Develop yourself to the best of your ability
Ben Zoma used to say, “A good guest says,” How hard my host toiled for me! He put down so much meat for me, so much wine, so much bread – all his effort was just for me!” A bad guest says: “What has my host toiled for me? I ate only one sandwich, only one piece of meat, I drank only one glass – all his effort was for his own household!”
Hakarat ha’tov is the Hebrew term for Gratitude. Literally, it means “to recognise the good”.
True gratitude consists of learning to see, learning to recognise that there are always good things to be grateful for.
We should not emphasise that which is not good, but be grateful for that which is good.
A person who is blind may feel too downtrodden to see anything, but at the same time he may have excellent keen hearing which enables him, for example, to listen to and create the most beautiful pieces of music. Sharp hearing is then what a person should be grateful for.

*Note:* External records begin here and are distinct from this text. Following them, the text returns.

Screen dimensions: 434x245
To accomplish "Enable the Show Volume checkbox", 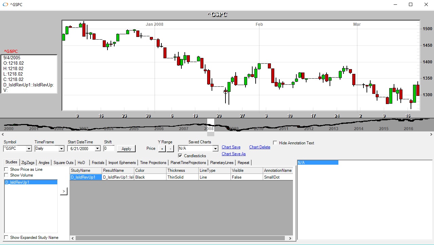I will pos(6,175).
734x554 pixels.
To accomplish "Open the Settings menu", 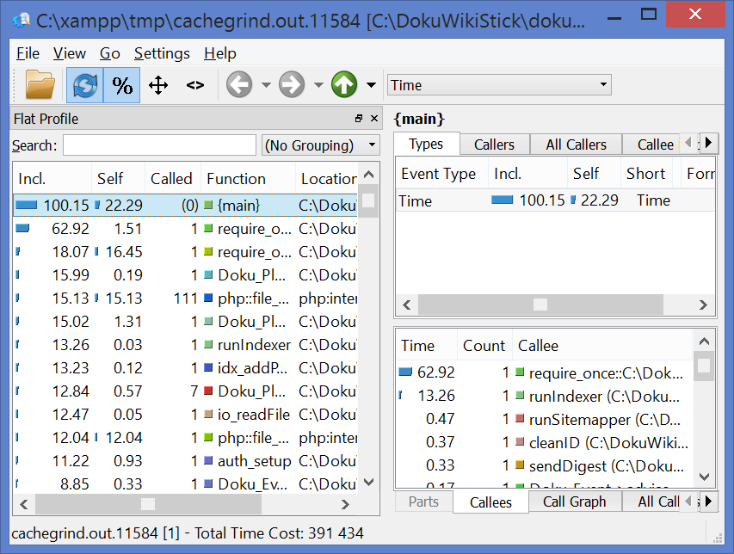I will [x=162, y=53].
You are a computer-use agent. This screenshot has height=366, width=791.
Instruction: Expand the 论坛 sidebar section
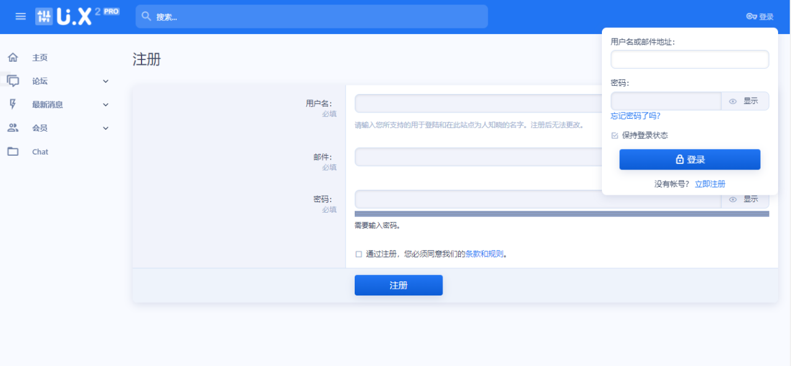click(x=105, y=80)
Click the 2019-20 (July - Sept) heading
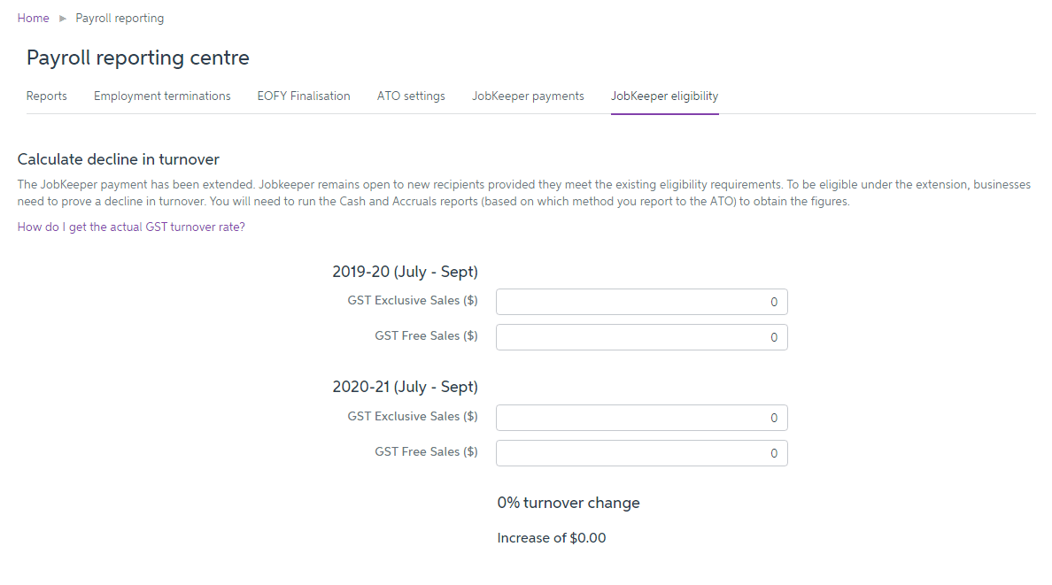 coord(405,272)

We often have a tendency to emphasise what is not going well, we have to learn to emphasise what is going well, and if there are things we want to improve we do not emphasise what is not going well, but recognise that it is not YET going well….we have to learn to turn a static situation into a dynamic one.
A next step in Hakarat ha’tov is that we learn to recognise that everything we get comes from HaShem’s hands and thus everything is ultimately good. This gratitude for even the covered good is difficult, but it is worth practising yourself in this.
And if you don’t YET succeed today, you will succeed tomorrow, or the day after tomorrow.